▸ **STATED PROBLEM**
Locate every line in the entries below that contains the word "screenshot", and copy each of those lines.

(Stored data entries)

** start **

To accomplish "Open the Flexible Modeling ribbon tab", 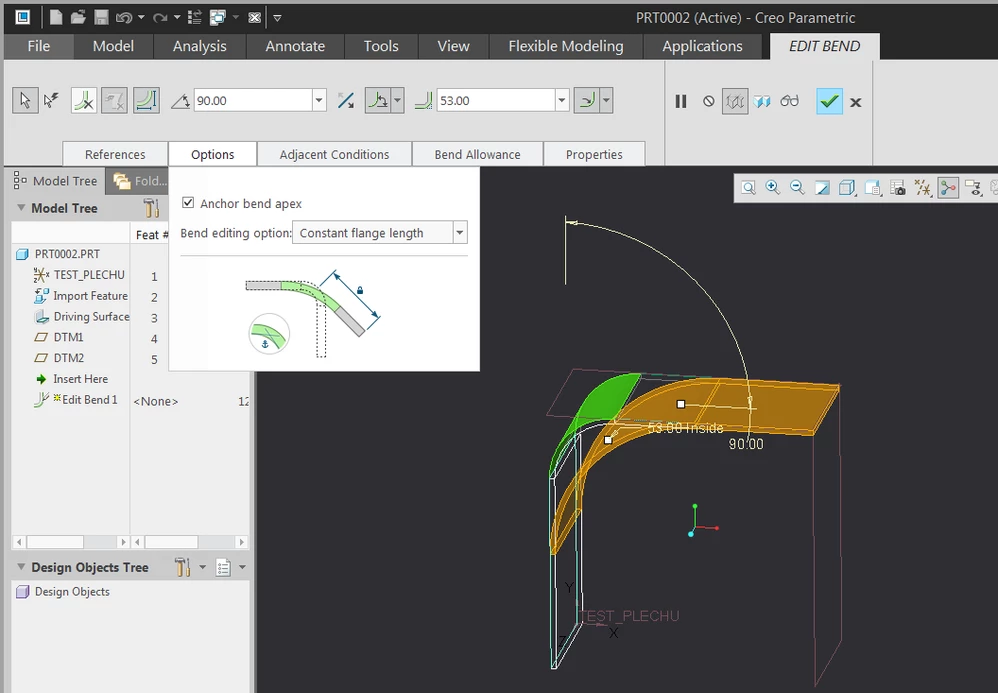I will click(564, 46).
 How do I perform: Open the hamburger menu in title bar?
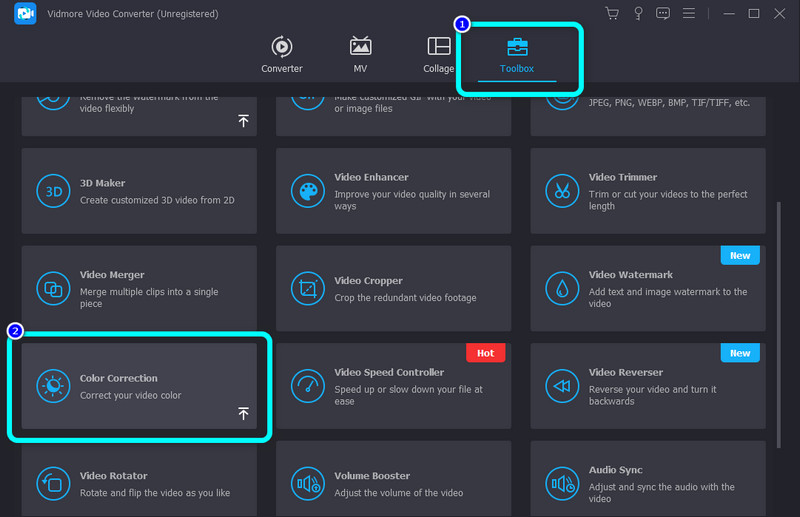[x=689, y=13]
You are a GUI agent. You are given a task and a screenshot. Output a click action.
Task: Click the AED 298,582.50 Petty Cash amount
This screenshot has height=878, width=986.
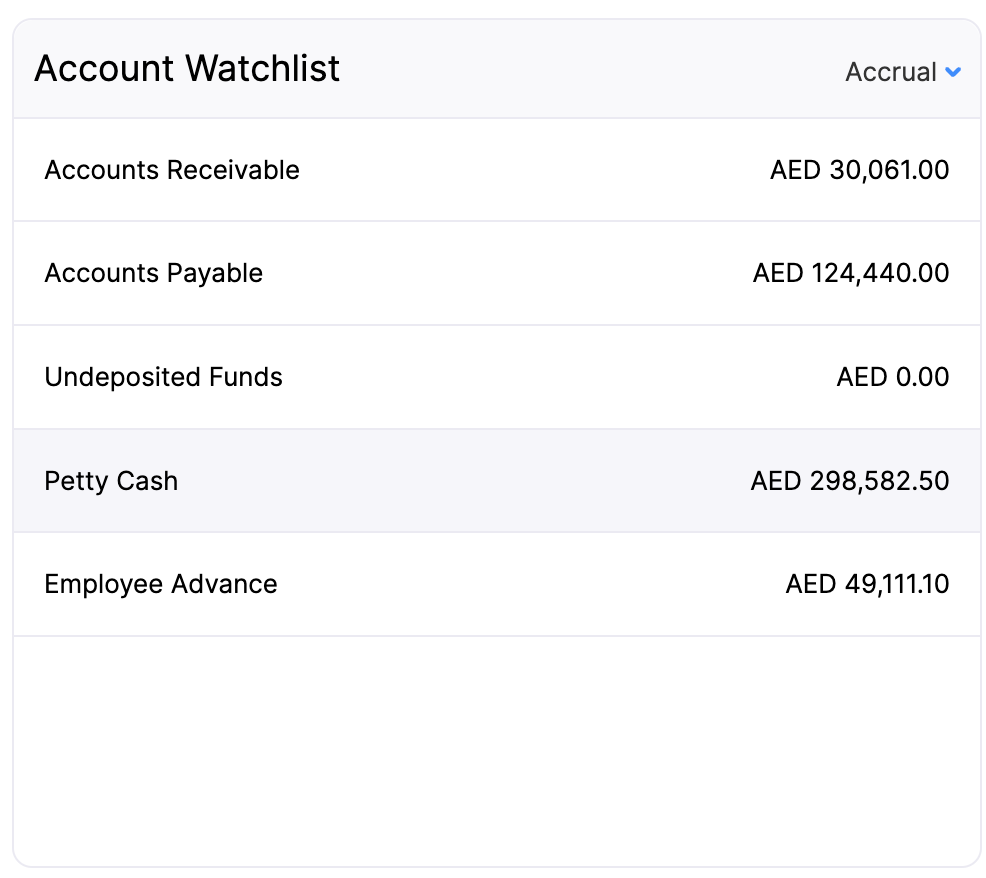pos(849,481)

** end **

▸ **RESULT FOR THIS TASK**
You are a GUI agent. You are given a task and a screenshot. Output a click action.
This screenshot has height=878, width=986.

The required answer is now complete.